::: LISTED ENTRIES
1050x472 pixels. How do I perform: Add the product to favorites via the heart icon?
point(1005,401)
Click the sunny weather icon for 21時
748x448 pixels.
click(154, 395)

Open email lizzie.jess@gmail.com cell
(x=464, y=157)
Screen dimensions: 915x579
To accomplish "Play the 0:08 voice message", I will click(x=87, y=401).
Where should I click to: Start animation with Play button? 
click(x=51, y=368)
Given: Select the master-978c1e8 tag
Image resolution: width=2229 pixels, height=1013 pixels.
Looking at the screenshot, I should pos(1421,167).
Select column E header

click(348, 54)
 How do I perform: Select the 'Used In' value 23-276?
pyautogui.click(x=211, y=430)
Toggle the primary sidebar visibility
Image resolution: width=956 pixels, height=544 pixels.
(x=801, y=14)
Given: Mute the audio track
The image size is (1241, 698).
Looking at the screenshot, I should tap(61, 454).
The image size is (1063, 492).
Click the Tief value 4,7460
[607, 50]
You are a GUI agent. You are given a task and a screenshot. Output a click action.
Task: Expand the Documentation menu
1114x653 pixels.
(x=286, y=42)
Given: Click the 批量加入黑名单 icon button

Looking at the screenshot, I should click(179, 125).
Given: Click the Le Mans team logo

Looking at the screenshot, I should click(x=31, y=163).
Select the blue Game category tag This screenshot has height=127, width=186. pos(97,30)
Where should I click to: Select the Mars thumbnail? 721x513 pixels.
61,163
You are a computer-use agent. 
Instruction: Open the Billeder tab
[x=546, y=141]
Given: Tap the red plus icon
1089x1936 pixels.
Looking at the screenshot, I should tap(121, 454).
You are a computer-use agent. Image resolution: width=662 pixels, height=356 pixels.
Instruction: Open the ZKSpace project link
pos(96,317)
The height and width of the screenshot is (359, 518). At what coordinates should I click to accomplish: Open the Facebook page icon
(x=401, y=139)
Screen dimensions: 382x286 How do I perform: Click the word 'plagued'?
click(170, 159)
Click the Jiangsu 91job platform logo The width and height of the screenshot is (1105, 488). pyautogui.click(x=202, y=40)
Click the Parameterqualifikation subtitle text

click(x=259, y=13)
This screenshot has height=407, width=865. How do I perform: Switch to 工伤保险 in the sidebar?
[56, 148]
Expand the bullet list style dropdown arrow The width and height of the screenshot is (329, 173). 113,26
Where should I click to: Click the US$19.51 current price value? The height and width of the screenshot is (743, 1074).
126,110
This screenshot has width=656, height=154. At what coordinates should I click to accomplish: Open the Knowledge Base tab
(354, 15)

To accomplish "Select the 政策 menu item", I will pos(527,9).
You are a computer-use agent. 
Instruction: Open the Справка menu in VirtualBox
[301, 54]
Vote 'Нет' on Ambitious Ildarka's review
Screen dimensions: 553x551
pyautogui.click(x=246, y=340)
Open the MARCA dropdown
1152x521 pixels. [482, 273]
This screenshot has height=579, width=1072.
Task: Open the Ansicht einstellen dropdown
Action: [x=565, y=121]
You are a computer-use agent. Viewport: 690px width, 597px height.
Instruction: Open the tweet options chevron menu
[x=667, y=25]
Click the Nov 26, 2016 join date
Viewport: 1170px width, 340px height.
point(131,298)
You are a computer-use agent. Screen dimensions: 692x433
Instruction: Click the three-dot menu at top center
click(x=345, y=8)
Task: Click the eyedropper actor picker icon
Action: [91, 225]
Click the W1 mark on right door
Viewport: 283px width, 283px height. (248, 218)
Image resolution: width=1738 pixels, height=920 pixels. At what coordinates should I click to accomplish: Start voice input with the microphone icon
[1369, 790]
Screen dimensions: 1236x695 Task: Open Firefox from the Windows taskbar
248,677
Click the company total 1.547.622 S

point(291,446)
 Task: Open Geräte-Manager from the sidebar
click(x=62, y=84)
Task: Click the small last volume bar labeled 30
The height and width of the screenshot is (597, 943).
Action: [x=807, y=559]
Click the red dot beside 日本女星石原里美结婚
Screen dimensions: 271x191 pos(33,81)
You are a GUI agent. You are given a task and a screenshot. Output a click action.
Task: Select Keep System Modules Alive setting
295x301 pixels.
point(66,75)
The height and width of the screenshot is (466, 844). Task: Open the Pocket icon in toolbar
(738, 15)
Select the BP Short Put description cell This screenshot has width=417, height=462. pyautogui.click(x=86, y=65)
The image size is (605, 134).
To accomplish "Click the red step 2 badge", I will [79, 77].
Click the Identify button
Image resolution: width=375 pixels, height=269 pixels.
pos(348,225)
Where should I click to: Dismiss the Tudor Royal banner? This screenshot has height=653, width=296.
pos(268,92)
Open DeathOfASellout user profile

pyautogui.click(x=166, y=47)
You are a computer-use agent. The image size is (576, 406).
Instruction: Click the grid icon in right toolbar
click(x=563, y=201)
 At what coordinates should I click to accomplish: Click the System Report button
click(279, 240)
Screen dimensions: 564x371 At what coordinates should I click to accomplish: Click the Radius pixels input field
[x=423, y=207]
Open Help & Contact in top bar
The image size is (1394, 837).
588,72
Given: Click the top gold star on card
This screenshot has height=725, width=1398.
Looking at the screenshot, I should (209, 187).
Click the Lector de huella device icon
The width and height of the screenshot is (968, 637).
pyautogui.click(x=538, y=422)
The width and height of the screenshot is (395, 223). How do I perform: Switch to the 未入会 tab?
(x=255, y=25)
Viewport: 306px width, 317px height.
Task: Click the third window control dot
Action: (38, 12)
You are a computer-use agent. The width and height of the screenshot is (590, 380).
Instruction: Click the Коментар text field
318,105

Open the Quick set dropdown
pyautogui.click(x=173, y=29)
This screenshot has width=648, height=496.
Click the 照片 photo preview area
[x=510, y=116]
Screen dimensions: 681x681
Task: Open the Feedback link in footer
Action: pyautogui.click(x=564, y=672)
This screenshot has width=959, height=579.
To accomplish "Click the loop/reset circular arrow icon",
::::::
Substitute "desktop assistant" for "computer-use agent" throughout the rows above, and leave everything else unchanged.

**TASK RESPONSE**:
1050x472 pixels. How do I perform: Add the product to favorites via the heart icon?
point(1005,401)
Click the sunny weather icon for 21時
748x448 pixels.
click(154, 395)

Open email lizzie.jess@gmail.com cell
(x=464, y=157)
Screen dimensions: 915x579
To accomplish "Play the 0:08 voice message", I will click(x=87, y=401).
Where should I click to: Start animation with Play button? 
click(x=51, y=368)
Given: Select the master-978c1e8 tag
Image resolution: width=2229 pixels, height=1013 pixels.
Looking at the screenshot, I should pos(1421,167).
Select column E header

click(348, 54)
 How do I perform: Select the 'Used In' value 23-276?
pyautogui.click(x=211, y=430)
Toggle the primary sidebar visibility
Image resolution: width=956 pixels, height=544 pixels.
(x=801, y=14)
Given: Mute the audio track
The image size is (1241, 698).
Looking at the screenshot, I should tap(61, 454).
The image size is (1063, 492).
Click the Tief value 4,7460
[607, 50]
You are a GUI agent. You are given a task and a screenshot. Output a click action.
Task: Expand the Documentation menu
1114x653 pixels.
(x=286, y=42)
Given: Click the 批量加入黑名单 icon button

Looking at the screenshot, I should click(179, 125).
Given: Click the Le Mans team logo

Looking at the screenshot, I should click(x=31, y=163).
Select the blue Game category tag This screenshot has height=127, width=186. pos(97,30)
Where should I click to: Select the Mars thumbnail? 721x513 pixels.
61,163
You are a desktop assistant. 
Instruction: Open the Billeder tab
[x=546, y=141]
Given: Tap the red plus icon
1089x1936 pixels.
Looking at the screenshot, I should tap(121, 454).
You are a desktop assistant. Image resolution: width=662 pixels, height=356 pixels.
Instruction: Open the ZKSpace project link
pos(96,317)
The height and width of the screenshot is (359, 518). At what coordinates should I click to accomplish: Open the Facebook page icon
(x=401, y=139)
Screen dimensions: 382x286 How do I perform: Click the word 'plagued'?
click(170, 159)
Click the Jiangsu 91job platform logo The width and height of the screenshot is (1105, 488). pyautogui.click(x=202, y=40)
Click the Parameterqualifikation subtitle text

click(x=259, y=13)
This screenshot has height=407, width=865. How do I perform: Switch to 工伤保险 in the sidebar?
[56, 148]
Expand the bullet list style dropdown arrow The width and height of the screenshot is (329, 173). 113,26
Where should I click to: Click the US$19.51 current price value? The height and width of the screenshot is (743, 1074).
126,110
This screenshot has width=656, height=154. At what coordinates should I click to accomplish: Open the Knowledge Base tab
(354, 15)

To accomplish "Select the 政策 menu item", I will pos(527,9).
You are a desktop assistant. 
Instruction: Open the Справка menu in VirtualBox
[301, 54]
Vote 'Нет' on Ambitious Ildarka's review
Screen dimensions: 553x551
pyautogui.click(x=246, y=340)
Open the MARCA dropdown
1152x521 pixels. [482, 273]
This screenshot has height=579, width=1072.
Task: Open the Ansicht einstellen dropdown
Action: [x=565, y=121]
You are a desktop assistant. Viewport: 690px width, 597px height.
Instruction: Open the tweet options chevron menu
[x=667, y=25]
Click the Nov 26, 2016 join date
Viewport: 1170px width, 340px height.
point(131,298)
You are a desktop assistant. Screen dimensions: 692x433
Instruction: Click the three-dot menu at top center
click(x=345, y=8)
Task: Click the eyedropper actor picker icon
Action: [91, 225]
Click the W1 mark on right door
Viewport: 283px width, 283px height. (248, 218)
Image resolution: width=1738 pixels, height=920 pixels. At what coordinates should I click to accomplish: Start voice input with the microphone icon
[1369, 790]
Screen dimensions: 1236x695 Task: Open Firefox from the Windows taskbar
248,677
Click the company total 1.547.622 S

point(291,446)
 Task: Open Geräte-Manager from the sidebar
click(x=62, y=84)
Task: Click the small last volume bar labeled 30
The height and width of the screenshot is (597, 943).
Action: [x=807, y=559]
Click the red dot beside 日本女星石原里美结婚
Screen dimensions: 271x191 pos(33,81)
You are a GUI agent. You are given a task and a screenshot. Output a click action.
Task: Select Keep System Modules Alive setting
295x301 pixels.
point(66,75)
The height and width of the screenshot is (466, 844). Task: Open the Pocket icon in toolbar
(738, 15)
Select the BP Short Put description cell This screenshot has width=417, height=462. pyautogui.click(x=86, y=65)
The image size is (605, 134).
To accomplish "Click the red step 2 badge", I will [79, 77].
Click the Identify button
Image resolution: width=375 pixels, height=269 pixels.
pos(348,225)
Where should I click to: Dismiss the Tudor Royal banner? This screenshot has height=653, width=296.
pos(268,92)
Open DeathOfASellout user profile

pyautogui.click(x=166, y=47)
You are a desktop assistant. The image size is (576, 406).
Instruction: Click the grid icon in right toolbar
click(x=563, y=201)
 At what coordinates should I click to accomplish: Click the System Report button
click(279, 240)
Screen dimensions: 564x371 At what coordinates should I click to accomplish: Click the Radius pixels input field
[x=423, y=207]
Open Help & Contact in top bar
The image size is (1394, 837).
588,72
Given: Click the top gold star on card
This screenshot has height=725, width=1398.
Looking at the screenshot, I should (209, 187).
Click the Lector de huella device icon
The width and height of the screenshot is (968, 637).
pyautogui.click(x=538, y=422)
The width and height of the screenshot is (395, 223). How do I perform: Switch to the 未入会 tab?
(x=255, y=25)
Viewport: 306px width, 317px height.
Task: Click the third window control dot
Action: (38, 12)
You are a desktop assistant. The width and height of the screenshot is (590, 380).
Instruction: Click the Коментар text field
318,105

Open the Quick set dropdown
pyautogui.click(x=173, y=29)
This screenshot has width=648, height=496.
Click the 照片 photo preview area
[x=510, y=116]
Screen dimensions: 681x681
Task: Open the Feedback link in footer
Action: pyautogui.click(x=564, y=672)
This screenshot has width=959, height=579.
To accomplish "Click the loop/reset circular arrow icon",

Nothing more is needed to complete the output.